====== TEXTO FORNECIDO ======
O tal frio de renguear cusco

E finalmente chegou o tal frio de renguear cusco que muita gente neste rincão andava pedindo. Porque não agüentavam mais aquele calor escaldante de …

E finalmente chegou o tal frio de renguear cusco que muita gente neste rincão andava pedindo. Porque não agüentavam mais aquele calor escaldante de 30 e poucos graus. Porque não gostavam mais daquelas noites maravilhosas que convidavam ao convívio com os amigos. Porque já estavam abusados de bebericar cerveja e chopes gelados nos happys dos finais de tarde. Porque é muito desagradável sair de casa de manhã para trabalhar com pouca roupa e ter a certeza de que, ao final do dia, não será preciso se entulhar de agasalhos e demais acessórios. Para quem já estava literalmente cansado de tudo isto, está aí o frio do antecipado inverno gaúcho.
Ao sair de manhã de sua casa para qualquer que seja o compromisso, você deve literalmente se entupir de todos os pulôveres de lã, que modo que eles tapem aquela camisetinha básica também conhecida por segunda pele, meias de lã por baixo de uma calça de um tecido mais encorpado, botas de cano alto, casacos, echarpes, mantas, pashminas e uma luva para arrematar. Se, por um destes acasos da vida, encontrar um conhecido pelo caminho e ele não lhe cumprimentar, nada de estranhar ou de pensar que ele virou antipático depois de velho. Aposte na teoria de que ele não lhe reconheceu escondido atrás de tanta roupa.
======
=== OBJETIVO DO EXERCÍCIO ===
Dê continuidade ao texto sobre o frio do inverno gaúcho a partir da última frase apresentada.
====== DADOS ARMAZENADOS ======
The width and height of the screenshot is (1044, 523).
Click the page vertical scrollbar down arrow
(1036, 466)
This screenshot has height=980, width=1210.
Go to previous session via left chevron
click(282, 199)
======
====== DADOS ARMAZENADOS ======
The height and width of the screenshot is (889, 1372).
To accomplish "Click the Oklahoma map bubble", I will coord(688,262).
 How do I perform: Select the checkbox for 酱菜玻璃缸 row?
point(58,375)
======
=== RESPOSTA À TAREFA ===
Deve ser este o tal charme do inverno gaúcho que muitos por aí defendem. A pouca vontade de sair de casa porque é preciso despertar umas duas horas antes para se fartar e se entulhar de agasalhos. Ou então, a falta total de disposição para encontrar amigos e amigas, depois de um dia gelado de trabalho, para aquele papo e bebericar algo nos bares da vida. Talvez seja o encolhimento no sofá da sala, colocando em dia todos os programas e séries de televisão, protegida por aquele cobertor todo desbeiçado que você nem sabia que ainda existia, com umas quatro blusas quentes por baixo do pijama e para arrematar aquela indefectível pantufa com carinha de bichinho.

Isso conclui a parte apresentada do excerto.